“I don’t care about your situation, Lieutenant; I demand an immediate escort!” Lugal-marada screamed in a high-pitched voice, leaning back in his seat as he played his role. “The Dynast will hear of this! You have no right to abandon an Oakster in favor of a common rabble! My vehicle carries taxes and collected tithes in addition to the precious relics. Do you have any idea how much that is worth? Drop the commoners and get us soldiers in here, now!”
Darkness covered most of the interior of the control compartment of a twenty-meter-long land train, and the dim light from several working displays barely illuminated his swollen and stitched skin. Lugal-marada boasted of his superiority over Warlord Janine, but in reality the strain was causing him to sweat, and he kept his head clear thanks to the medical drugs he had swallowed in doses large enough to kill a normal man. His spleen, stomach, one lung, and kidneys had grown back hours ago after the Horde shells had speared through him, and they still pulsed with indignation at the stress he was putting them under.
A paper with the written script lay on the armrest; he had no need for it. His power would have easily earned him a high rank in the First or Second, if not for the troubled past from his days as a border guard. He and his squad had escorted an Investigation Bureau agent to investigate the situation with two twelve-year-olds giving birth. An extremely radical wing of the Church of the Planet had founded the place after the Holy Fathers had exiled them, and the most devout elder proudly told the agent that the proper age for women to bear children was between ten and sixteen.
Lugal-marada had introduced the man to his own orthodox views about the topic against the agent’s complaints. Dishonored and with a criminal record, Lugal-marada had soon enlisted in the Provincial Army’s penal unit and risen to the rank of regional commander, striving to maintain strict discipline in his section of the Wall. He slapped his chin, stopped daydreaming, and focused on the situation at hand. His fallen comrades and the civilians entrusted to his protection deserved to be avenged.
The Oakster family eagerly parted with their opulent land train.
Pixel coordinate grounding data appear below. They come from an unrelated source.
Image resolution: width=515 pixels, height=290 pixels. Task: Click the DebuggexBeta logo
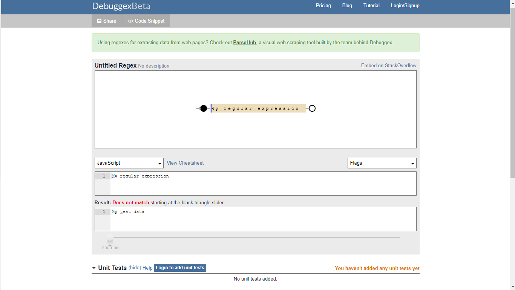click(x=121, y=6)
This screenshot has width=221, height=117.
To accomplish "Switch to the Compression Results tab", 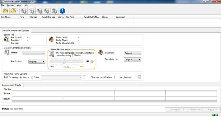I will [12, 85].
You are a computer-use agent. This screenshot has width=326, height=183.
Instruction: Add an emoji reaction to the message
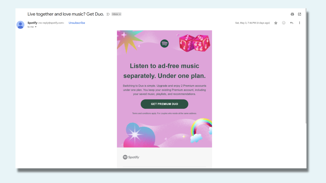(x=284, y=23)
Golden laurel leaves crowned the entire length of the four-compartment machine, accentuating its regal purple color, a sign of the dynast’s direct favor for providing food to the starving nation. The Oaksters boasted incredible wealth and the wisdom to expand it, donating tokens to genetic laboratories to reintroduce less dangerous species of bees to their meadows and eliminate genetic defects from their cusack stock. They owned a jewelry factory and smelter nearby and willingly filled two of the compartments with silver, gold, and platinum ingots as a token of gratitude for rescuing their estranged workers and family members. The officer skeptically suspected that the insurance also played a significant role in their immediate acceptance.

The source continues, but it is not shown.